- _Description of the task_
Please return the entries word for word, starting at the first line and ending at the line that contains "This screenshot has height=1080, width=540.".

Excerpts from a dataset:
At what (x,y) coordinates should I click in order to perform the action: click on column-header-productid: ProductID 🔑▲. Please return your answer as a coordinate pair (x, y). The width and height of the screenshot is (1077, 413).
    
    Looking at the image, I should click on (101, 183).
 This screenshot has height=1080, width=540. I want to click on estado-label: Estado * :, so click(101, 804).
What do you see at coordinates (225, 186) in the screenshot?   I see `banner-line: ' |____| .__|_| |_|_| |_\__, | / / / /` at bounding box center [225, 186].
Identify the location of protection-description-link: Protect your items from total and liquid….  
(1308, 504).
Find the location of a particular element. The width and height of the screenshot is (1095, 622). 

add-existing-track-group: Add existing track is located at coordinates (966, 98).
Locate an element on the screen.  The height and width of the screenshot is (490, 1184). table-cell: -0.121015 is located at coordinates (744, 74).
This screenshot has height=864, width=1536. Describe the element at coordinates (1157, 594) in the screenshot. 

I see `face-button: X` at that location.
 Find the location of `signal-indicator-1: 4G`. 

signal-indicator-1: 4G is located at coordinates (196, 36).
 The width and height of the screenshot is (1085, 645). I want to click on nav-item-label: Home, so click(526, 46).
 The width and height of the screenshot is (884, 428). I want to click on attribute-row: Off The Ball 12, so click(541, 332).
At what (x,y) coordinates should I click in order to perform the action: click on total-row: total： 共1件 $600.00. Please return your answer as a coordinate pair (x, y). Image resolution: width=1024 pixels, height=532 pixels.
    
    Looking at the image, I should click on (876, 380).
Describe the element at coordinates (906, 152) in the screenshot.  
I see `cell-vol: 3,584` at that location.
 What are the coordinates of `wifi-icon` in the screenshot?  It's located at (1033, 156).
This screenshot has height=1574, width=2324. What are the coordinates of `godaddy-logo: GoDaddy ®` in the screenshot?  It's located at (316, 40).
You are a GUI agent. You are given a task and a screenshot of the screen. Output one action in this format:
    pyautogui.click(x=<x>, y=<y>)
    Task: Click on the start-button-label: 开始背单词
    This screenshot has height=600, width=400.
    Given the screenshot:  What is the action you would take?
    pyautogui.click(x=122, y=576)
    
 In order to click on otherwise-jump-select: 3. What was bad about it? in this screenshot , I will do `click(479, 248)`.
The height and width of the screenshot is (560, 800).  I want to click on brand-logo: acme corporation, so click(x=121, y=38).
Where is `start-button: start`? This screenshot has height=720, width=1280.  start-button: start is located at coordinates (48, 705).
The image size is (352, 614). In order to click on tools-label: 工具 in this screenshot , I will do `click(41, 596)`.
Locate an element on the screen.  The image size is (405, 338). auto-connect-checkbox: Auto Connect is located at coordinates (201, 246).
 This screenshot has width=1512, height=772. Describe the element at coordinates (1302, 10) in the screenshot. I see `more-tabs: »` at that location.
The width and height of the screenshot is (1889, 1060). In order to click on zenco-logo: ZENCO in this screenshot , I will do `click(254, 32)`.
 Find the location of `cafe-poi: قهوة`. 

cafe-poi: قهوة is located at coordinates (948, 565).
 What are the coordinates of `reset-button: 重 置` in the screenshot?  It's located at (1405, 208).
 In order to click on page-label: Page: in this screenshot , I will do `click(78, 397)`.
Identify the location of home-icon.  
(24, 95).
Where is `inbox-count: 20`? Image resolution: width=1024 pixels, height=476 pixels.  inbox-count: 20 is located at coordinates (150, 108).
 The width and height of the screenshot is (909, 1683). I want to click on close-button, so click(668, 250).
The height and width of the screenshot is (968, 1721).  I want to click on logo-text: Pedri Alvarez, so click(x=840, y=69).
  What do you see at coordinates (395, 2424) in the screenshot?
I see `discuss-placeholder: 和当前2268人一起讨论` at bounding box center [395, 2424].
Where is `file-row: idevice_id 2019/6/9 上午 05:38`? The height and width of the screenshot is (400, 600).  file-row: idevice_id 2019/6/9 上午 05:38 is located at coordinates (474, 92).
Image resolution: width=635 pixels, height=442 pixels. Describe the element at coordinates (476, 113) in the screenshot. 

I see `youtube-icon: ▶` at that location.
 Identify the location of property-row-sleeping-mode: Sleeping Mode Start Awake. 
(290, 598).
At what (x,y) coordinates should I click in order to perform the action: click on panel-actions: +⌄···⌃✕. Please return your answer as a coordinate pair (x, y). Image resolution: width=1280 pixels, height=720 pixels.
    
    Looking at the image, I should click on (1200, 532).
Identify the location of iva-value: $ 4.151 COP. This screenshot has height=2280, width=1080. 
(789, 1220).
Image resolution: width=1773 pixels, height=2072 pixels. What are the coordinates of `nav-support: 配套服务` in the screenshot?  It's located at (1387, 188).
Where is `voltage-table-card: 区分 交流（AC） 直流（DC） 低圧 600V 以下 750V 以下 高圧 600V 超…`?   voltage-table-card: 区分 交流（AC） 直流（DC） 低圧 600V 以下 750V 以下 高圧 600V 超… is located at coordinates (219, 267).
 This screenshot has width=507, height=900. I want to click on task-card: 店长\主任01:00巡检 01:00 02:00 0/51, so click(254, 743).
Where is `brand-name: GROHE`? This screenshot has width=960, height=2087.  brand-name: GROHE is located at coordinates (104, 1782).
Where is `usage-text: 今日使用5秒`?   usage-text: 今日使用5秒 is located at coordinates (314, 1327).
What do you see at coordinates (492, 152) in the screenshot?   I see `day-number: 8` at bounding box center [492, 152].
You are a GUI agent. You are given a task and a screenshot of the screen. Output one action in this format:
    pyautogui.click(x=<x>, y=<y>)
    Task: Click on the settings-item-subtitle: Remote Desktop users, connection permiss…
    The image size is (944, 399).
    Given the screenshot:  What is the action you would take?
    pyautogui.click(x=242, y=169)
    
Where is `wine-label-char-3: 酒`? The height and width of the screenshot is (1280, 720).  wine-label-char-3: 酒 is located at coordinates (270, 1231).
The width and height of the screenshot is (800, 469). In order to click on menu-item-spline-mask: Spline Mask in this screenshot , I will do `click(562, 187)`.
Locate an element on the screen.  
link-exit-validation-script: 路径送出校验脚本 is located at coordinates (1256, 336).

- _Solution_
At what (x,y) coordinates should I click in order to perform the action: click on column-header-productid: ProductID 🔑▲. Please return your answer as a coordinate pair (x, y). The width and height of the screenshot is (1077, 413).
    
    Looking at the image, I should click on (101, 183).
 This screenshot has height=1080, width=540. I want to click on estado-label: Estado * :, so click(101, 804).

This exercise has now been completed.